EGFR and c-kit are both cell surface receptors important to the PI3K through AKT and RAS to MAPK signal transduction pathways, and have been shown to be involved in cell survival and proliferation,9,10 Double expression of EGFR and c-kit in breast carcinoma is known as a predictive marker of poor prognoses.11 Among our cases, ki-67, marker of cell proliferation, was also synchronously up-regulated along with up-regulation of EGFR and c-kit. Taken together, in predicting poor prognoses, expression of both EGFR and c-kit sould be associated with high mitotic index. In our GRCC cases, case 1 was both EGFR and c-kit negative with a low mitotic index, while the other two (cases 2 and 3) were positive for both with a high mitotic index. The expression pattern of EGFR and c-kit was concordant with E-cadherin and discordant with ki-67. Most studies on E-cadherin have focused on lobular carcinoma.12 The role of E-cadherin in ductal carcinoma is still unknown. The function of E-cadherin is considered related with cell adhesion molecules; thus, loss of expression would be associated with a high incidence of invasion and metastasis. A few researchers stated that up-regulation of E-cadherin would be associated with a better prognosis in invasive ductal carcinoma.13 However, the mechanism is unclear.

P53 is a well known nuclear protein that participates in cell proliferation. In benign conditions, p53 is not detectable by IHC staining. Cancer progression demonstrates accumulations of non-functional and non-degraded p53 protein in nuclei, resulting in immuno-positivity of p53 protein. Mutated p53 protein cannot suppress genetic errors leading to cancer development. Nevertheless, p53 over-expression has been considered a poor prognostic marker and accompanied by a high mitotic index in invasive ductal carcinoma.14 Our three cases demonstrate just the opposite. Case 1 showed strong positivity for p53 with low mitotic index, while cases 2 and 3 showed negativity for p53 with high mitotic index. These findings support the possibility of an association of cell proliferation with the signal transduction of surface molecules (EGFR, c-kit and E-cadherin), not with mutation of p53 protein, in GRCC.
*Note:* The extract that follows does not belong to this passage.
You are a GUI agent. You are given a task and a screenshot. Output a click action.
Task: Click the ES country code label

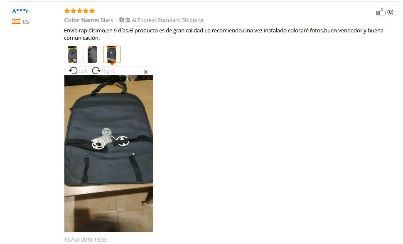tap(26, 22)
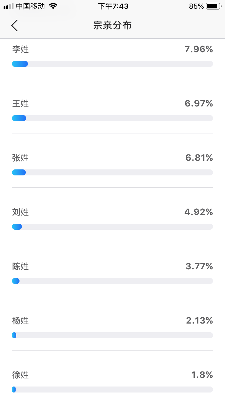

Case 3 presented as a triple negative carcinoma and also expressed p63 protein. Case 3 was a basal-like breast cancer and was predicted to involve a poor prognosis. Increased proliferative activity as determined by ki-67 (60%) and over-expression of EGFR supported the possibility of a poor prognosis. The diagnosis of this case was confirmed only 3 months prior to the preparation of this manuscript; therefore, follow up data are currently not available. Based on IHC results, this case will require continued attention for future treatment. Presently, researchers agree that if GRCC is comparable to the conventional ductal carcinoma of the same TNM stage, the prognosis of the two types of carcinomas would be the same.7

As only three cases were available for study, the drawing of any conclusions would be limited. However, these cases did reveal different IHC characteristics for GRCC. We believe that the cases presented herein substantiate a need to re-examine the general features of GRCC. While the immunophenotypes of GRCC were not uniform, they appeared to be very similar to conventional ductal carcinoma.

Footnotes

The authors have no financial conflicts of interest.